Referring Image Segmentation (RIS) - the problem of identifying objects in images through natural language sentences - is a challenging task currently mostly solved through supervised learning. However, while collecting referred annotation masks is a time-consuming process, the few existing weakly-supervised and zero-shot approaches fall significantly short in performance compared to fully-supervised learning ones. To bridge the performance gap without mask annotations, we propose a novel weakly-supervised framework that tackles RIS by decomposing it into three steps: obtaining instance masks for the object mentioned in the referencing instruction (segment), using zero-shot learning to select a potentially correct mask for the given instruction (select), and bootstrapping a model which allows for fixing the mistakes of zero-shot selection (correct). In our experiments, using only the first two steps (zero-shot segment and select) outperforms other zero-shot baselines by as much as 16.5%, while our full method improves upon this much stronger baseline and sets the new state-of-the-art for weakly-supervised RIS, reducing the gap between the weakly-supervised and fully-supervised methods in some cases from around 33% to as little as 7%. Code is available at https://github.com/fgirbal/segment-select-correct.

Figures (6)

• Figure 1: Segment, Select, Correct for Referring Image Segmentation: our three stage approach consists of using an open-vocabulary segmentation step from referring expressions to obtain all the candidate masks for the object in those sentences (segment, Stage 1), followed by a zero-shot instance choice module to select the most likely right mask (select, Stage 2), and then training a corrected RIS model using constrained greedy matching to fix the zero-shot mistakes (correct, Stage 3).

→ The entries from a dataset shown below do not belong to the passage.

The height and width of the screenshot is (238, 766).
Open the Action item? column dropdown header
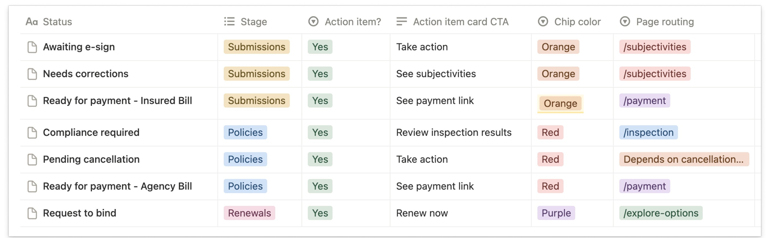(345, 21)
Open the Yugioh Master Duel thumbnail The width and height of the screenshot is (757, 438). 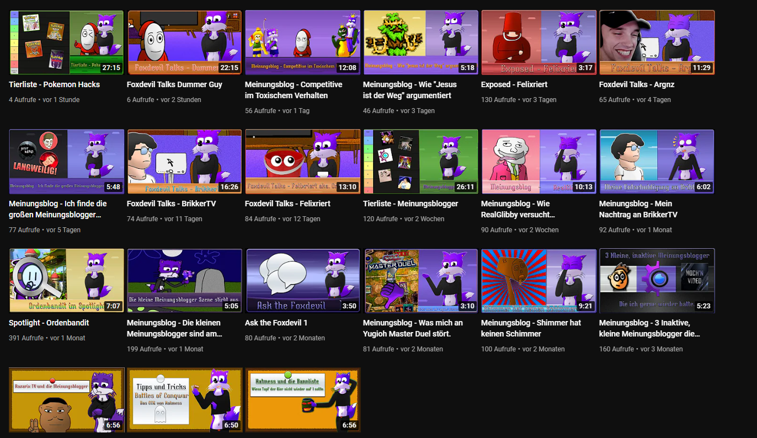click(420, 281)
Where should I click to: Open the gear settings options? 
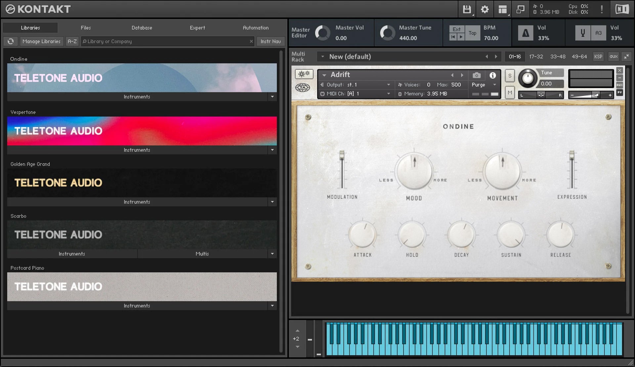[485, 9]
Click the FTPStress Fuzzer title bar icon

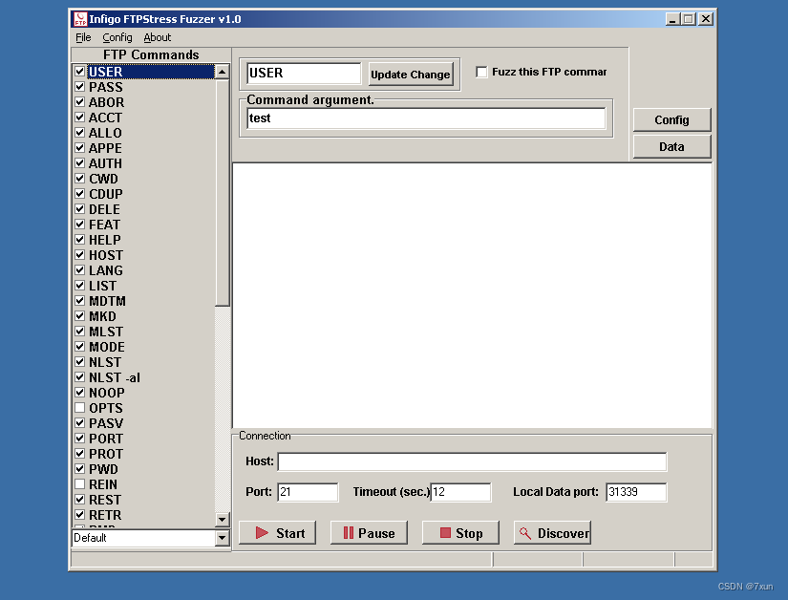point(78,18)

• Figure 2: Open-Vocabulary Segmentation from Referring Expressions: given a referring expression, we first extract the key noun phrase, project it to a set of context-specific classes, and then use open-vocabulary instance segmentation to obtain all the candidate masks for the object.
• Figure 3: Zero-Shot Choice for Referring Image Segmentation: following the main idea from yang2023fine, we choose a zero-shot mask from the candidate ones by performing a visual prompting to obtain images with the object highlighted via reverse blurring, and then use CLIP similarity to determine the most likely mask choice.
• Figure 4: Grounding + Constrained Greedy Matching: using set $\mathcal{S}_2$ masks, we start by pre-training a zero-shot bootstrapped model (ZSBootstrap) that grounds referring concepts which is used to initialize a corrected model trained using set $\mathcal{S}_1$ masks with constrained greedy matching.
• Figure 5: Object Instances per Image: distribution of the number of object instances, $\mathbf{O}_{i,j}$, referenced in each image, $I_i$, within the training sets of the studied datasets.